• [Текст для чтения]
Че не только сам учился, но и учил своих товарищей. Как врач отряда, он их
учил лечить переломы, делать перевязки и инъекции. Причем предлагал
себя товарищам в качестве "подопытного кролика". В ходе "практических"
занятий он получил свыше ста уколов - но одному или больше от каждого
из них.
Че выполнял в "Санта-Росе" и функции политического комиссара. Кубинец
Карлос Бермудес так вспоминает о нем: "Занимаясь вместе с ним на ранчо
"Санта-Роса", я узнал, какой это был человек - всегда самый усердный,
всегда преисполненный самым высоким чувством ответственности, готовый
помочь каждому из нас... Я познакомился с ним, когда он останавливал мне
кровотечение после удаления зуба. В товремя я еле-еле умел читать. А он
мне говорит: "Я буду учить тебя читать и разбираться в прочитанном..."
Однажды мы шли по улице, он вдруг зашел в книжный магазин и на те
небольшие деньги, которые были у него, купил мне две книги - "Репортаж
с петлей на шее" и "Молодую гвардию".
Другой товарищ по партизанской школе в "Санта-Росе", Дарио Лопес,
отмечает в своих воспоминаниях, что "Че сам подбирал марксистскую
литературу в библиотеку для политзанятий".
Фидель Кастро в "Санта-Росе" появлялся редко.
Он был по горло занят подготовкой экспедиции: добывал деньги, оружие,
посылал и принимал курьеров с Кубы, вел политические переговоры с
различными оппозиционными по отношению к Батисте группировками,
писал статьи, воззвания, инструкции.
Подготовка отряда шла полным ходом. Байо был доволен своими
воспитанниками и обещал закончить учебу к середине 1956 года. На Кубе
Батиста продолжал зверствовать. Полиция подвергала противников тирана
изощренным пыткам, а трупы замученных выбрасывала на улицы или в
море. Диктатор стал марионеткой американских империалистов. Он порвал
дипломатические отношения с Советским Союзом и другими
социалистическими странами, закрыл Общество кубино-советской дружбы,
загнал в глубокое подполье Народно-социалистическую партию - партию
кубинских коммунистов, подчинил профсоюзы гангстерам на службе
предпринимателей. В стране орудовали американские капиталисты, в
армии - американские офицеры, в полиции - агенты ЦРУ.
Остров был наводнен антикоммунистической, антисоветской пропагандой.
Куба действительно превратилась в колонию янки. Следует ли удивляться,
что тогдашний вице-президент США провозгласил Батисту за столь
"доблестные" деяния надежным "защитником свободы и демократии", а
посол США А. Гарнер не постеснялся охарактеризовать диктатора,
известного казнокрада и взяточника, "самым честным человеком" из всех
политических деятелей Кубы.

• [Задание] Подхватите повествование о Че и подготовке отряда в «Санта-Росе» и продолжите его сразу после последнего приведённого предложения.

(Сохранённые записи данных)
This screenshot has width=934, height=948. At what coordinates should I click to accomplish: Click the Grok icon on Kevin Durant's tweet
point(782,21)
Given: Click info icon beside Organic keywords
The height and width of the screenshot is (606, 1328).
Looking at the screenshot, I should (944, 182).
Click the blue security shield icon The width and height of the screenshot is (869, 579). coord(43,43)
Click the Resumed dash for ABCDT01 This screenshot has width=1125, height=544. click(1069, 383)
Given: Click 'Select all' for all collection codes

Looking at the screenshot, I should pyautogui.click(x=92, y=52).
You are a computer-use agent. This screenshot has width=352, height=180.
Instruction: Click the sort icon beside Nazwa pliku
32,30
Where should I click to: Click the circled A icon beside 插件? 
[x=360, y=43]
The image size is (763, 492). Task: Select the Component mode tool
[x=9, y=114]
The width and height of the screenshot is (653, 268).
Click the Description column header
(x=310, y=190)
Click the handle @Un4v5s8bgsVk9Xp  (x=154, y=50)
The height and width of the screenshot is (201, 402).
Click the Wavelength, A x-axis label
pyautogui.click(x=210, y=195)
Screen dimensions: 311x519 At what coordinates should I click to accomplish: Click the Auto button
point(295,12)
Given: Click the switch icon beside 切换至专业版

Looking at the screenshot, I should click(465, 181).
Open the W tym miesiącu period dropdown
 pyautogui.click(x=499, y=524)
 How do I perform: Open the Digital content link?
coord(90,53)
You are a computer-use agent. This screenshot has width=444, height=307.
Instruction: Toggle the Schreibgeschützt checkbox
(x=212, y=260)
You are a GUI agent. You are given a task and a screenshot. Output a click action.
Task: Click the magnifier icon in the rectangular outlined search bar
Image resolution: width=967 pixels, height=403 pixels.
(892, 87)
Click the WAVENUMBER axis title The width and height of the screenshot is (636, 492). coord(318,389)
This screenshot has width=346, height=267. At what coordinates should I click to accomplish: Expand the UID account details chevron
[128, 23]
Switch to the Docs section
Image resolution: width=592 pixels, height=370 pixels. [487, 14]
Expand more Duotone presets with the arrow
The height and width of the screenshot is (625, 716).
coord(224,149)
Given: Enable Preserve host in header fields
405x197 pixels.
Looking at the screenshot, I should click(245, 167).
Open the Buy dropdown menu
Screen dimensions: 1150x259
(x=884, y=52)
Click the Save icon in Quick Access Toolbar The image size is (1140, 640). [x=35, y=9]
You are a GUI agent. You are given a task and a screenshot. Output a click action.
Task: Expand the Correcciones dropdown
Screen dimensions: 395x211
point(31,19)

• [Ожидаемый результат]
Но кубинский народ был далек от отчаяния. Кубинские трудящиеся,
интеллигенция, студенты, школьники все активнее включались в борьбу
против тирана и его американских покровителей. Подпольная печать
разоблачала преступления Батисты. Все чаще проводились митинги,
демонстрации, забастовки против режима. Диктатор был вынужден закрыть
все высшие учебные заведения страны. Действуя подкупом, шантажом,
угрозами, он пытался заручиться поддержкой оппозиционных буржуазных
лидеров. Заигрывал с церковью. Затеял строительство монументальной
фигуры Христа у входа в Гаванскую гавань. В своих выступлениях говорил о
прогрессе, о благоденствии нации, о патриотизме, кощунственно ссылаясь
на пример Хосе Марти, великого патриота, отдавшего жизнь в борьбе за
независимость. Но ни жестокий террор, ни социальная демагогия, ни
политические интриги, ни хвалебные гимны, в его честь американских
сенаторов, ни благословения кубинского кардинала Артеаги и других
католических иерархов не могли приостановить ширящегося движения
против бывшего сержанта, а теперь генерала и самозваного президента
страны Фульхенсио Батисты.
Фидель знал все это и делал все возможное, чтобы поскорей завершить все
приготовления к экспедиции.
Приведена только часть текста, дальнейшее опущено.